* [YOUR OBJECTIVE]: The entries below should be set down again exactly, with every picture left out.

THE DATA Start Marker

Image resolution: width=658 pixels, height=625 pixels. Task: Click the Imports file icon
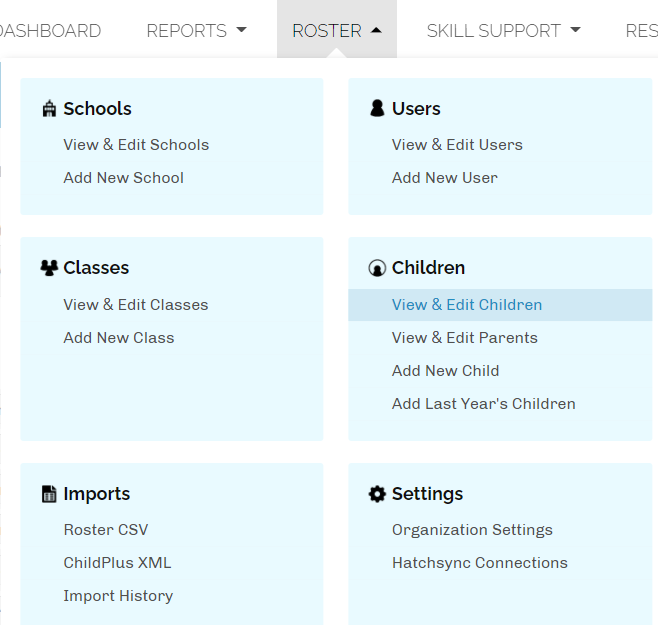click(x=49, y=494)
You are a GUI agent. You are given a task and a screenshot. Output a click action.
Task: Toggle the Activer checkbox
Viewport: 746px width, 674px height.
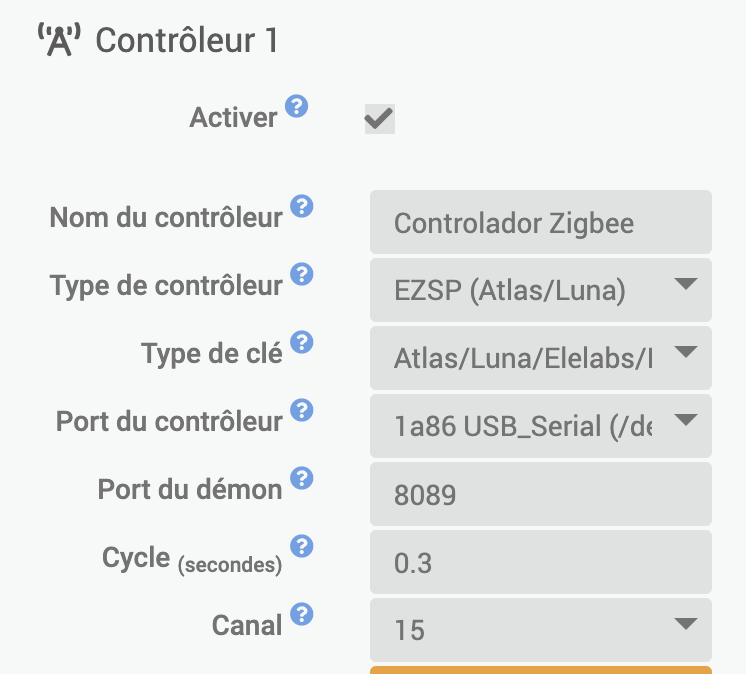point(380,119)
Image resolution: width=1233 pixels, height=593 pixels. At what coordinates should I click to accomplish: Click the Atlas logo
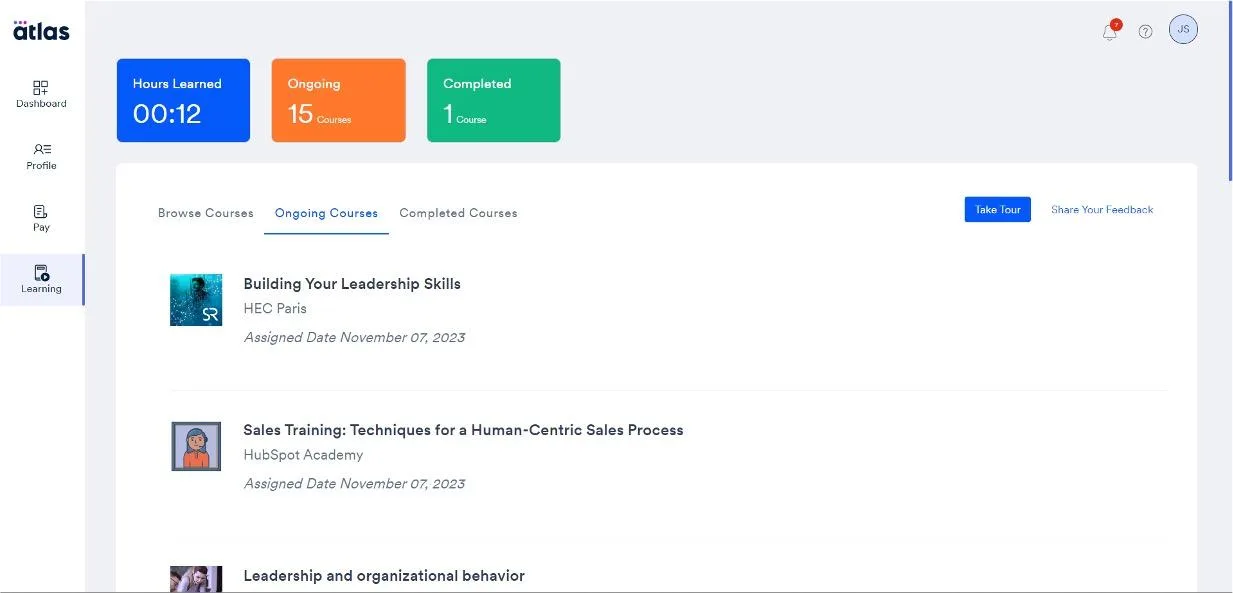point(41,29)
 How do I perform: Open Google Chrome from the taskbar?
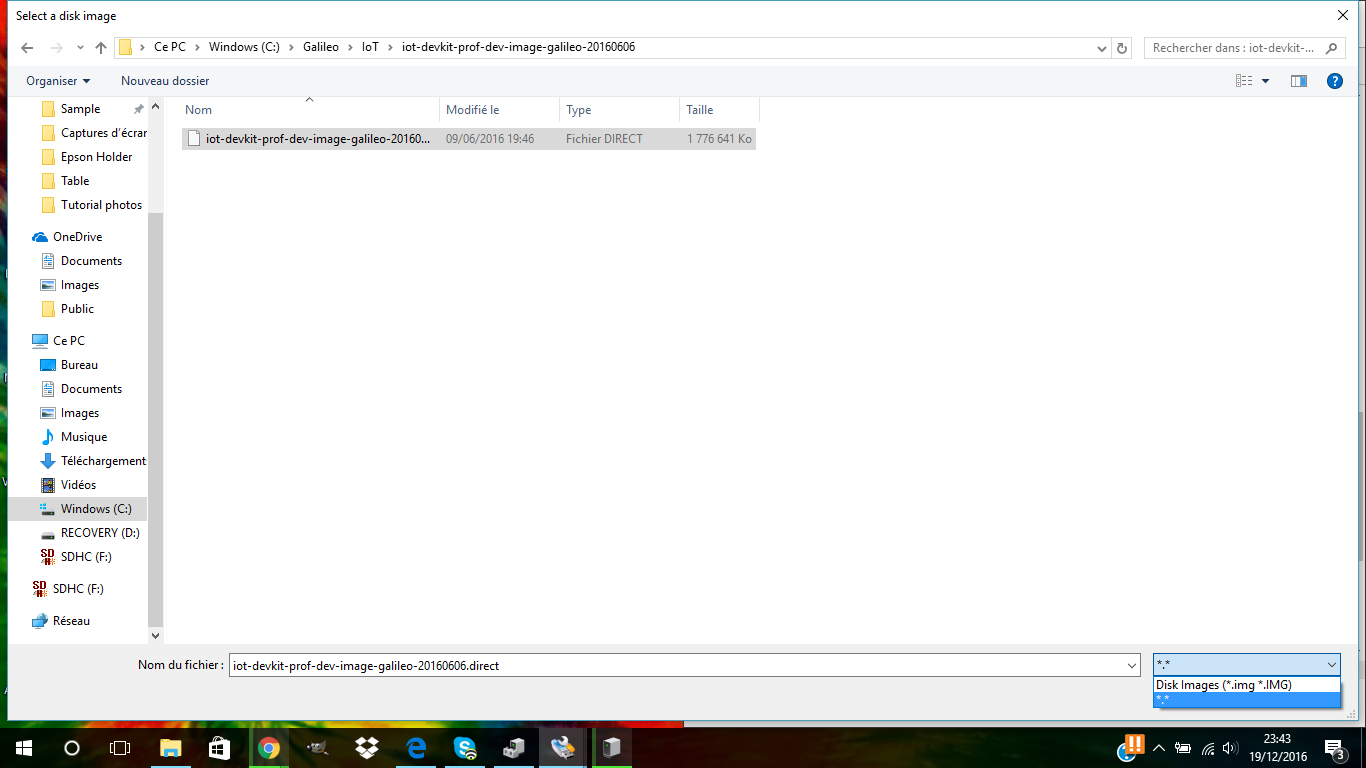pos(268,747)
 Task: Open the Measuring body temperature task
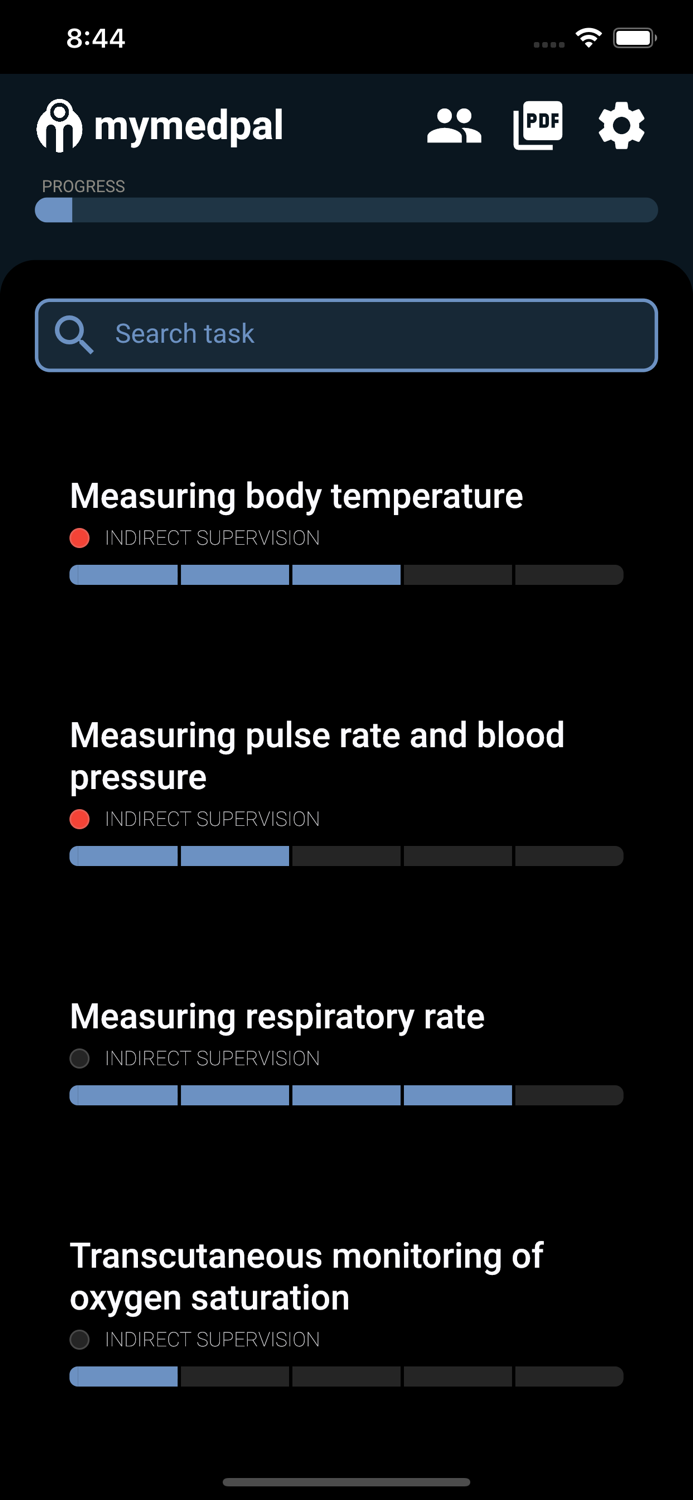click(296, 495)
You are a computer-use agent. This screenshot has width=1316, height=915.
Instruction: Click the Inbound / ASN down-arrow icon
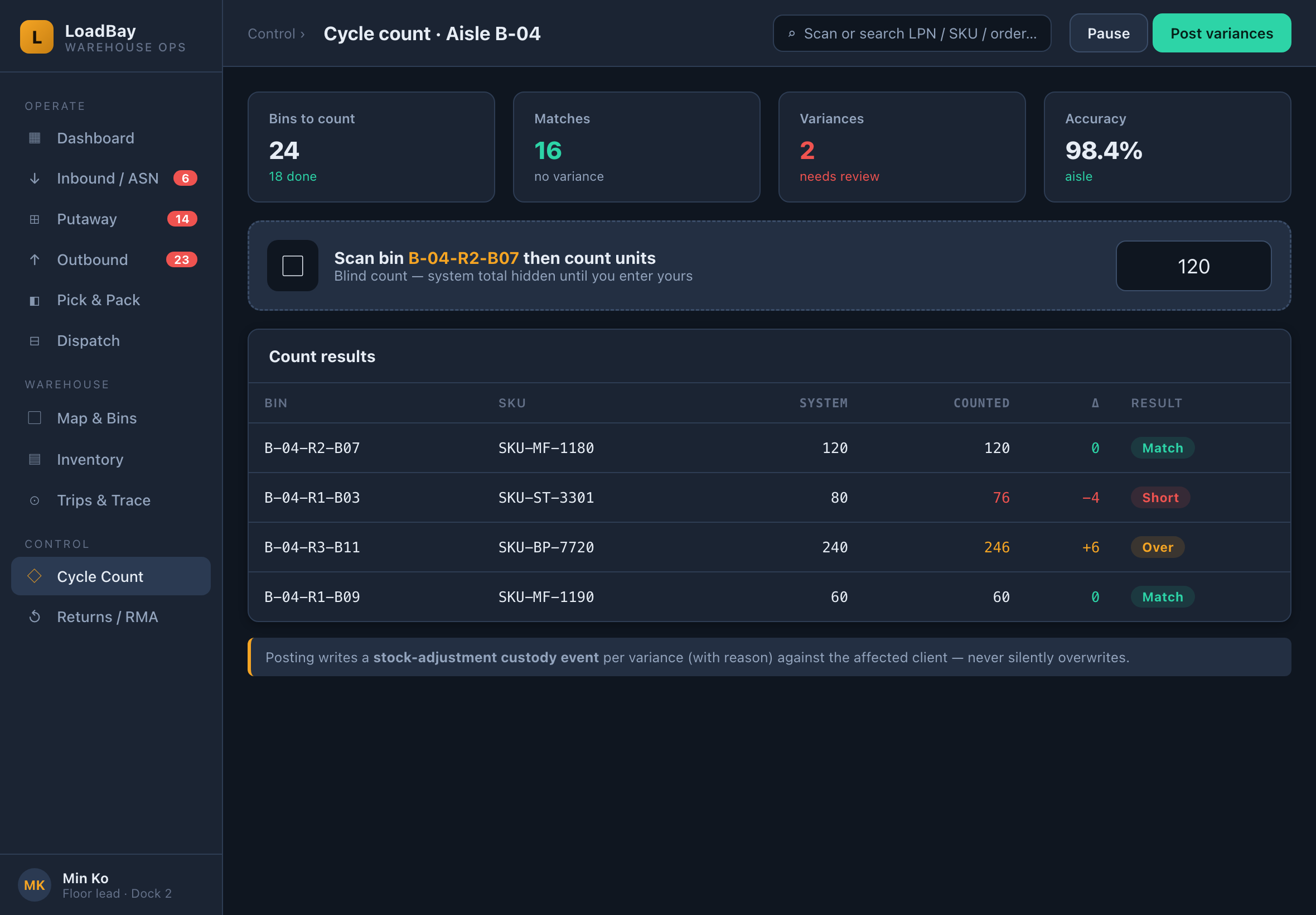tap(35, 179)
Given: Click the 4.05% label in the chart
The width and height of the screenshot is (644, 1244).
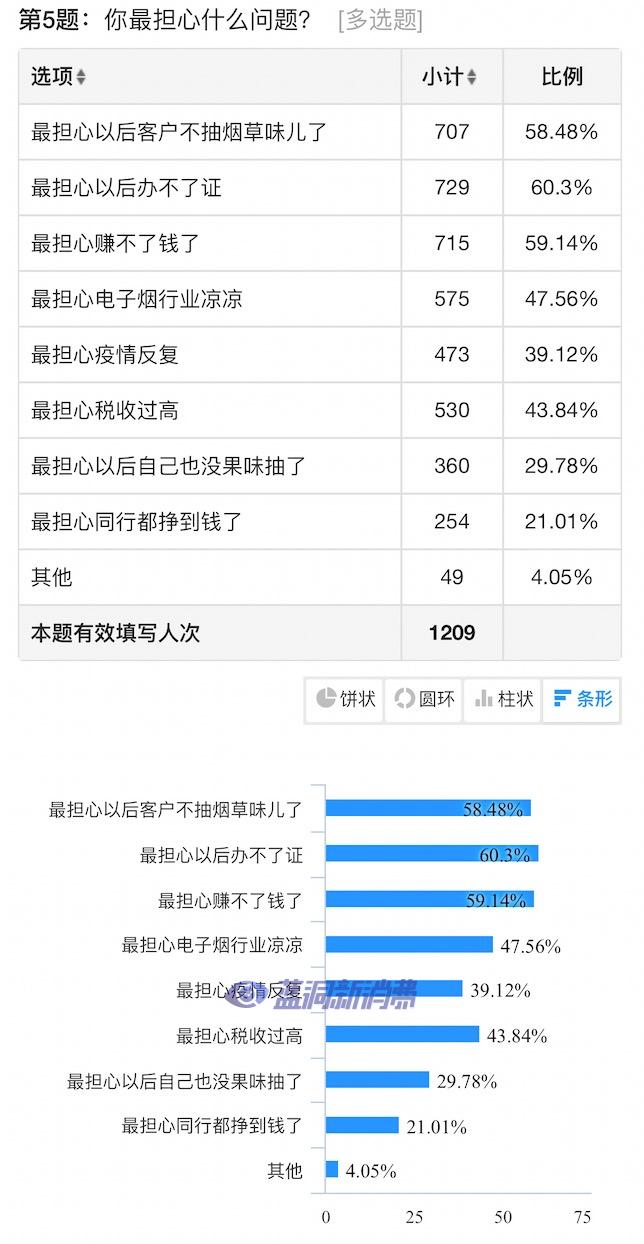Looking at the screenshot, I should [x=372, y=1169].
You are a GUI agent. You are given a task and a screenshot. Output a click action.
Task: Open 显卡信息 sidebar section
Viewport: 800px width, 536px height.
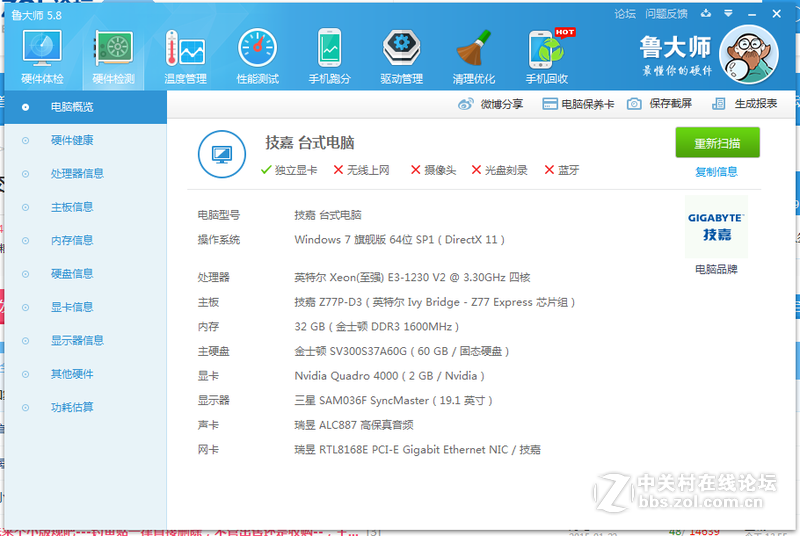(72, 307)
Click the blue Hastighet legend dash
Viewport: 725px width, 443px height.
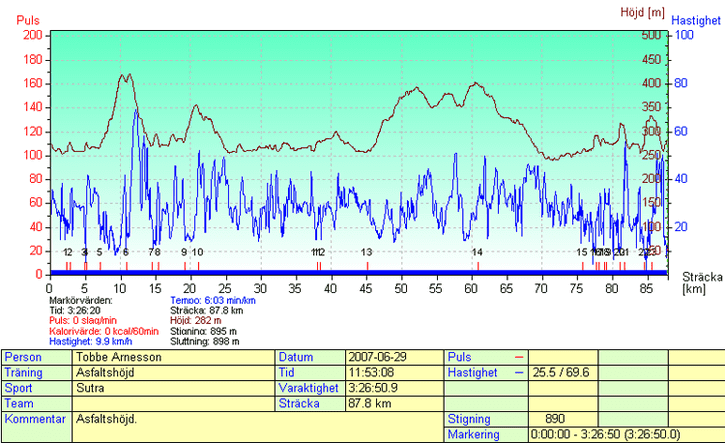(x=518, y=372)
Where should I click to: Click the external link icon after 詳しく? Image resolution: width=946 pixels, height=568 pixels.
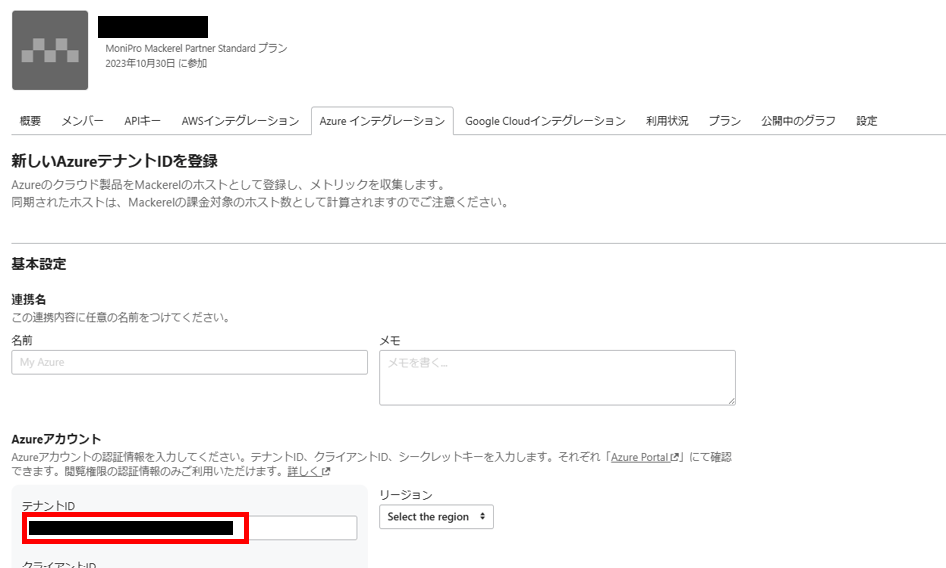point(326,472)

THE DATA End Marker

* [ANSWER BELOW]:
Image resolution: width=658 pixels, height=625 pixels. Task: Click the Imports file icon
click(x=49, y=494)
You are a GUI agent. You are given a task and a screenshot. Output a click action.
Task: Toggle the Activer checkbox
Viewport: 746px width, 674px height.
point(380,119)
Image resolution: width=1233 pixels, height=593 pixels. At what coordinates should I click to accomplish: Click the Atlas logo
point(41,29)
 How do I perform: Open Google Chrome from the taskbar?
pos(268,747)
 Task: Open the Measuring body temperature task
click(296, 495)
You are a computer-use agent. This screenshot has width=1316, height=915.
Instruction: Click the Inbound / ASN down-arrow icon
tap(35, 179)
Given: Click the 4.05% label in the chart
The width and height of the screenshot is (644, 1244).
Looking at the screenshot, I should [x=372, y=1169].
You are a GUI agent. You are given a task and a screenshot. Output a click action.
Task: Open 显卡信息 sidebar section
Viewport: 800px width, 536px height.
(72, 307)
Click the blue Hastighet legend dash
Viewport: 725px width, 443px height.
(x=518, y=372)
Where should I click to: Click the external link icon after 詳しく? Image resolution: width=946 pixels, height=568 pixels.
point(326,472)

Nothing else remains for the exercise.